On the one hand, Washington and Beijing have only agreed to a “phase one” deal so far. Once this agreement is signed — if it is signed — a full-blown deal still needs to be negotiated. And with more trade talks come a prolonged risk of negative headlines and renewed tariff threats.

An escalation of the trade war could lead to significant economic harm, particularly hurting business spending and employment, economists at Morgan Stanley wrote in a recent analyst note.

Although the trade war with China is arguably the most important hurdle to clear for global growth, America has also just threatened more import tariffs on its European partners. The question of auto tariffs on Germany, for example, will continue to loom next year. President Donald Trump also renewed the threat of steel and aluminum tariffs on Brazil and Argentina at the start of December.

On the other hand, trade developments could also could surprise markets with positive developments. That could pose a risk to investors expecting slower progress in negotiations.

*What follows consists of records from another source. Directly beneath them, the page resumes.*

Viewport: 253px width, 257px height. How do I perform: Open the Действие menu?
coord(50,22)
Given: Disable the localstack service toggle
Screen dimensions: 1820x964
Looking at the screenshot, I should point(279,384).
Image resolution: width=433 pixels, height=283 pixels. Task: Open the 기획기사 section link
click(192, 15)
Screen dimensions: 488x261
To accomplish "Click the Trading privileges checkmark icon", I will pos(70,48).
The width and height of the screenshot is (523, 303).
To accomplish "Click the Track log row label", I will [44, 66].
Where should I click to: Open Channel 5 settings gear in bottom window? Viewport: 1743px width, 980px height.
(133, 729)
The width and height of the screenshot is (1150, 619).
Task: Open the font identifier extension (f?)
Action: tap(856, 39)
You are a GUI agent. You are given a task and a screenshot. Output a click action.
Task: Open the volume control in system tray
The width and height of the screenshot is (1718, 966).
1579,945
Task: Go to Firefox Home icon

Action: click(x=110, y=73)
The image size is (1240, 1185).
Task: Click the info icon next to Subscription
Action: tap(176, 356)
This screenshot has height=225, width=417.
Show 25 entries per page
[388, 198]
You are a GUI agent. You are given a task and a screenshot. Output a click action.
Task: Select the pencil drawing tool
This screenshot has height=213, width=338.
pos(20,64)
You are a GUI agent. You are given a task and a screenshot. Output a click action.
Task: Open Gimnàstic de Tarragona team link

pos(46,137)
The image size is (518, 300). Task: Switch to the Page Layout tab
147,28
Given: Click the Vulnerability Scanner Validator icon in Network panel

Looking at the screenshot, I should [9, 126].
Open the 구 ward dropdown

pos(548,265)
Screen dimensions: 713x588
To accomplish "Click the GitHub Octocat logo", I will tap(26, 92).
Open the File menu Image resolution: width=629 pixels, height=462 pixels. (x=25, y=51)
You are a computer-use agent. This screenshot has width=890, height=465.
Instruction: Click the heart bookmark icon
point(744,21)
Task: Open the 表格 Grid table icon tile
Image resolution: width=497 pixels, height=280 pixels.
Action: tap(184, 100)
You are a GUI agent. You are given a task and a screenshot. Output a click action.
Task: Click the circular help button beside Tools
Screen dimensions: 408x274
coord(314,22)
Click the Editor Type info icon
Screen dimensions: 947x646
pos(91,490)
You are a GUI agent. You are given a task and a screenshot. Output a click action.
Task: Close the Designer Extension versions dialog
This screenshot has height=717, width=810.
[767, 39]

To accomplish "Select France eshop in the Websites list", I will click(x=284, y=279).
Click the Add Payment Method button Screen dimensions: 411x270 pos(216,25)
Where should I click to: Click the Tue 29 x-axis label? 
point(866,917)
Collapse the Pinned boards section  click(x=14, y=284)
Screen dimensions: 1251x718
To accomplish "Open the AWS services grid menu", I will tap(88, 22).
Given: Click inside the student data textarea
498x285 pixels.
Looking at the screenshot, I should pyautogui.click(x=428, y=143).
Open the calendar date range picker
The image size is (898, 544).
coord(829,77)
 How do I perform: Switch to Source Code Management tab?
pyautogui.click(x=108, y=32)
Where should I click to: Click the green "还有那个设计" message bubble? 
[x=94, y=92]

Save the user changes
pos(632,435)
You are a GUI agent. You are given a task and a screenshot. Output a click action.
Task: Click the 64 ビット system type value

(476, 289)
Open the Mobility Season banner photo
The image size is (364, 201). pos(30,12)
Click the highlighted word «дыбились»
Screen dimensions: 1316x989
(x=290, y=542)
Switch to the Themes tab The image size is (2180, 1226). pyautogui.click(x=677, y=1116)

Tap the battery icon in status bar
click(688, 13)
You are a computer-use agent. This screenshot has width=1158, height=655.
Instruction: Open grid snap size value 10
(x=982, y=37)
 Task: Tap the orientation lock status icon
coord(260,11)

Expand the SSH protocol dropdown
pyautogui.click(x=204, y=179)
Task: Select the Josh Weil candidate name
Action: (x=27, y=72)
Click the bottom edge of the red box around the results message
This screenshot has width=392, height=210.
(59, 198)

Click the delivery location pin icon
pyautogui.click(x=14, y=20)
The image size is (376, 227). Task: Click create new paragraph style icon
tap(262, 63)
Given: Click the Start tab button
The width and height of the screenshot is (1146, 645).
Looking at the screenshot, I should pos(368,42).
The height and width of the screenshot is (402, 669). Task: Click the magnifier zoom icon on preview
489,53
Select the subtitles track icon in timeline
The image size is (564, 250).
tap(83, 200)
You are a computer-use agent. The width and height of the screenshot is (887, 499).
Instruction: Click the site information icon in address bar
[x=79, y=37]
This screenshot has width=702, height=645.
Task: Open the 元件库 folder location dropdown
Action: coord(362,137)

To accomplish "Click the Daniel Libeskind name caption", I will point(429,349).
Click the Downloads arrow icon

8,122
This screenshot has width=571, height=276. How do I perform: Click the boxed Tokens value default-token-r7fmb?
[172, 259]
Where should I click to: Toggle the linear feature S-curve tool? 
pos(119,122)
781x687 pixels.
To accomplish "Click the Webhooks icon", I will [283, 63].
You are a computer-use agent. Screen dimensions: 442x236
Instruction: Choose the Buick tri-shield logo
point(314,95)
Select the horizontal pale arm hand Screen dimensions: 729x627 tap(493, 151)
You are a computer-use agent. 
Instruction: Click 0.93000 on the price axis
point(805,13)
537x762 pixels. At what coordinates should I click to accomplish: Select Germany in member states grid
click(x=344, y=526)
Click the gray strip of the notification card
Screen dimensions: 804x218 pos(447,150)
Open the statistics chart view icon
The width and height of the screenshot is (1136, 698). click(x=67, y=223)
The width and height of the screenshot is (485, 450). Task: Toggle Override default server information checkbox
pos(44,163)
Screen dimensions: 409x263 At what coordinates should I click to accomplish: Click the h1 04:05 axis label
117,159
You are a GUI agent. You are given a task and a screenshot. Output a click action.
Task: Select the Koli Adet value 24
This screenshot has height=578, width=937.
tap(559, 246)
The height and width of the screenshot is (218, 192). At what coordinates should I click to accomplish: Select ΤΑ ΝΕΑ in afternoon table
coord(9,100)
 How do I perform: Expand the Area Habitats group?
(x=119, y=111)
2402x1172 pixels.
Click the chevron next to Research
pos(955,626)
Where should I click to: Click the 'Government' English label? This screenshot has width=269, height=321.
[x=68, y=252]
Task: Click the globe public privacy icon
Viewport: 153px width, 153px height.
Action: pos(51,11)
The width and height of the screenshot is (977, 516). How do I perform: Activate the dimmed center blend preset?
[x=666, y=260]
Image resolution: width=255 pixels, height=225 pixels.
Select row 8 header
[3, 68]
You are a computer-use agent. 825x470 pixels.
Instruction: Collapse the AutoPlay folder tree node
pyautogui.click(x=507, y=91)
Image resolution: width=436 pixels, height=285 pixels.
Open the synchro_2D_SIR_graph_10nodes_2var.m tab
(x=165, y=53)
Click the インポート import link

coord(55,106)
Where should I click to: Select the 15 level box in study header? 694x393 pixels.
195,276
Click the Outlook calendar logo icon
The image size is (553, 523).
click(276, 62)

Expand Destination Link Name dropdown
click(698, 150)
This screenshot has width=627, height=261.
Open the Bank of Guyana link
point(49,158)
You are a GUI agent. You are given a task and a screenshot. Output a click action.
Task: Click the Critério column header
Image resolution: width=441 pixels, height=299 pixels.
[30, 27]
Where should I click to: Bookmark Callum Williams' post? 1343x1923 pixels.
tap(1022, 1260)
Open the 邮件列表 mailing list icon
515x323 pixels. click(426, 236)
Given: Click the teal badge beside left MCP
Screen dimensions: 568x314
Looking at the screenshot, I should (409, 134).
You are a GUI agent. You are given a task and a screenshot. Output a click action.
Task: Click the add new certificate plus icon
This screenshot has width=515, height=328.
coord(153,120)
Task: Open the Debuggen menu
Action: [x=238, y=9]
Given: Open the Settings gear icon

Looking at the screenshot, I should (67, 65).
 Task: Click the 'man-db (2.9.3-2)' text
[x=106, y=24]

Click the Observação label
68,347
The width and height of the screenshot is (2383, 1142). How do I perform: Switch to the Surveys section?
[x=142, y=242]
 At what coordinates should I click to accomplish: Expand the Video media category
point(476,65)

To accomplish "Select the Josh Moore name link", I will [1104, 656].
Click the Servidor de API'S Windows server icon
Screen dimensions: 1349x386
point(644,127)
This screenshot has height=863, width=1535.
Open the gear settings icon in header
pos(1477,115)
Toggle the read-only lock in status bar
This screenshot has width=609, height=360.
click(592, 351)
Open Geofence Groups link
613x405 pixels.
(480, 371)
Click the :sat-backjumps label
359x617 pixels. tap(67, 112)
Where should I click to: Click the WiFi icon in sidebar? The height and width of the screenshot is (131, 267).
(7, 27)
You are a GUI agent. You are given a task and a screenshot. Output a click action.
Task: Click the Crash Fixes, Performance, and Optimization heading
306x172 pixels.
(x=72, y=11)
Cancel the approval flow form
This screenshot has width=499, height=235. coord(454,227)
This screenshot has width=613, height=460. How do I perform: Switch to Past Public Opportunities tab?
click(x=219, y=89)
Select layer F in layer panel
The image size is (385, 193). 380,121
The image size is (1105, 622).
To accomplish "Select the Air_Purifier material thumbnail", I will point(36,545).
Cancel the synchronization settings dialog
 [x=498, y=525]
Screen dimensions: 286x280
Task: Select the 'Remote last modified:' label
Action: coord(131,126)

For example, Bank of America analysts said in a recent note that a substantially larger trade deal could make its 2020 forecast appear conservative.

Recession or rebound?

Recession risks abated in the second half of 2019, but the longest-running expansion in US history will have to come to an end at some point. After a buoyant annualized GDP growth rate of 3.1% in the first three months of the year, the economy slowed to a rate of 2% and 2.1% in subsequent quarters. Economic growth is expected to slow further in 2020.

At the same time, global manufacturing is expected to be past its trough. The sector has been hurt by the trade war, both globally and in the United States, which weighed on demand and material prices. But the data has begun to improve, which could help stocks higher.

“The best environment for stocks is when the ISM [manufacturing index] has deteriorated and fallen below 50 but then reverses course and starts to improve,” said Jonathan Golub, chief US equity strategist at Credit Suisse.

An uptick in global trade and a reduction in political uncertainty could give this market an additional boost. Morgan Stanley’s economists expect global growth to improve at the start of 2020, even though they expect a recovery to be muted.

Presidential election

The US presidential election isn’t until November, but it is a political risk investors will keep an eye on. Much depends on the Democratic candidate challenging President Donald Trump. A more moderate Democrat could reduce political uncertainty, the BofA analysts said.

A sharply left-leaning candidate could represent risks for specific sectors, as well as the country’s fiscal balance. Democratic contender Elizabeth Warren, for example, proposed to ban all fracking. Wall Street is certain a Warren administration would be bad for energy companies. At the same time, Warren could also be bad for business for banks and investment firms.
“I would expect a risk-off sentiment to possibly develop and take hold by late summer or early autumn ahead of the US presidential election, as investors bring political risk sharply into focus.” said John Herrmann, economist and director of interest rates strategy at MUFG.

Meanwhile, investors are wondering what would happen to fiscal stimulus in the next administration. Trump’s 2017 tax cuts boosted the economy and the stock market in 2018, for example, but its effects have worn off now.